The internet has no shortage of training advice, but triathlon books are different — they're vetted, comprehensive, and written by coaches who've spent decades at the sport. The right book doesn't just give you a plan; it teaches you how to think about training, so you can adapt when life gets in the way and understand why certain sessions matter. These eight books consistently appear across every credible list of triathlon training resources, and between them they cover everything from your first sprint to Ironman distance.

Chat with a SportCoaching coach

Not sure where to start with training?

Tell us your goal and schedule, and we’ll give you clear direction.
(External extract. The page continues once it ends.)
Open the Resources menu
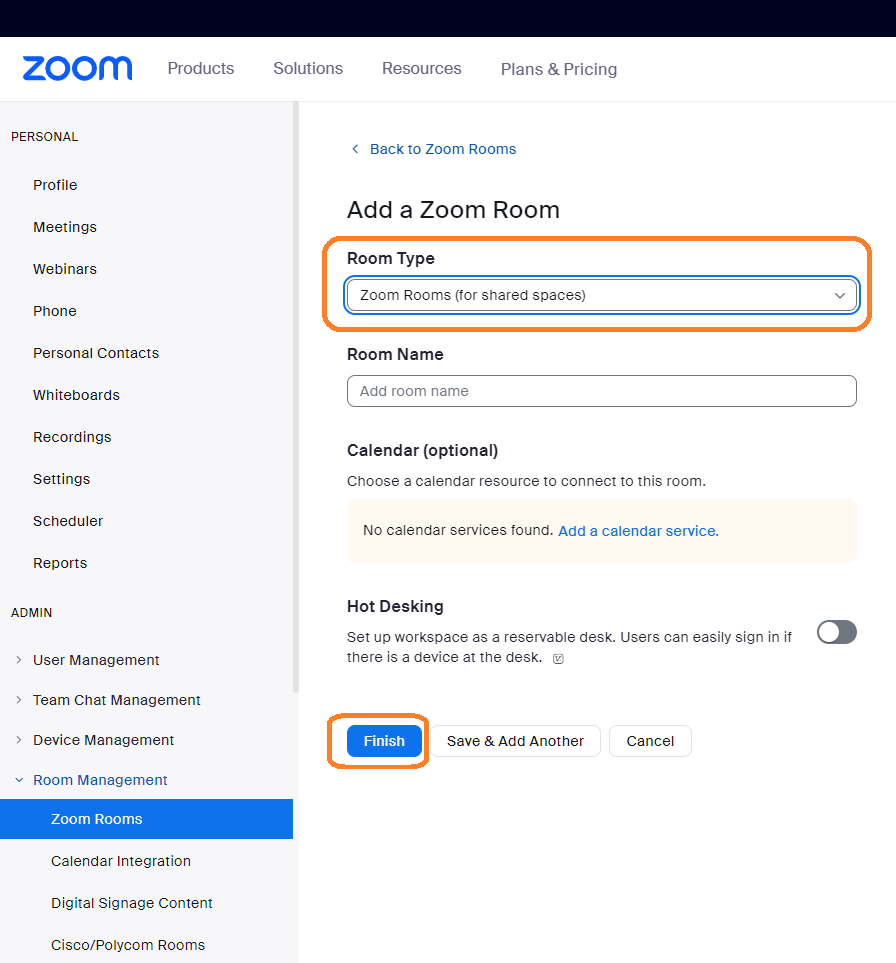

No obligation. Quick, practical advice.

Article Categories:

Explore our triathlon training resources for more helpful articles and resources.

Quick Answer

Best overall: The Triathlete’s Training Bible — Joe Friel. Best for beginners: Your First Triathlon — Joe Friel. Best for Ironman: Going Long — Friel & Byrn. Best for time-crunched athletes: Fast-Track Triathlete — Matt Dixon. Best for strength training: Strength Training for Triathletes — Patrick Hagerman. Best for swimming technique: Total Immersion — Terry Laughlin. Best for mindset/motivation: Finding Ultra — Rich Roll.

At a Glance: Comparison Table

👉 Swipe to view full table
Book Author Best For Distance Focus Level
The Triathlete's Training Bible Joe Friel Self-coaching, deep understanding of training principles All distances Intermediate–Advanced
Your First Triathlon Joe Friel First-timers, accessible introduction to all three sports Sprint–Olympic Beginner
Going Long Joe Friel & Gordon Byrn Ironman-specific training and preparation Full Ironman Intermediate–Advanced
Fast-Track Triathlete Matt Dixon Athletes with limited training time targeting long course 70.3 & Full Ironman Intermediate–Advanced
80/20 Triathlon Matt Fitzgerald & David Warden Understanding polarised training, full plans included Sprint through Ironman All levels
Strength Training for Triathletes Patrick Hagerman Sport-specific strength programme for all disciplines All distances All levels
The Well-Built Triathlete Matt Dixon Holistic performance — training, recovery, lifestyle All distances Intermediate–Advanced
Finding Ultra Rich Roll Motivation, mindset, plant-based performance Ultra endurance All levels
Total Immersion Terry Laughlin Swim technique — reducing drag, efficient stroke mechanics All distances Beginner–Intermediate

The 8 Best Triathlon Training Books Reviewed

1. The Triathlete’s Training Bible — Joe Friel

Best for: Self-coached athletes who want to deeply understand training principles and build their own annual plan.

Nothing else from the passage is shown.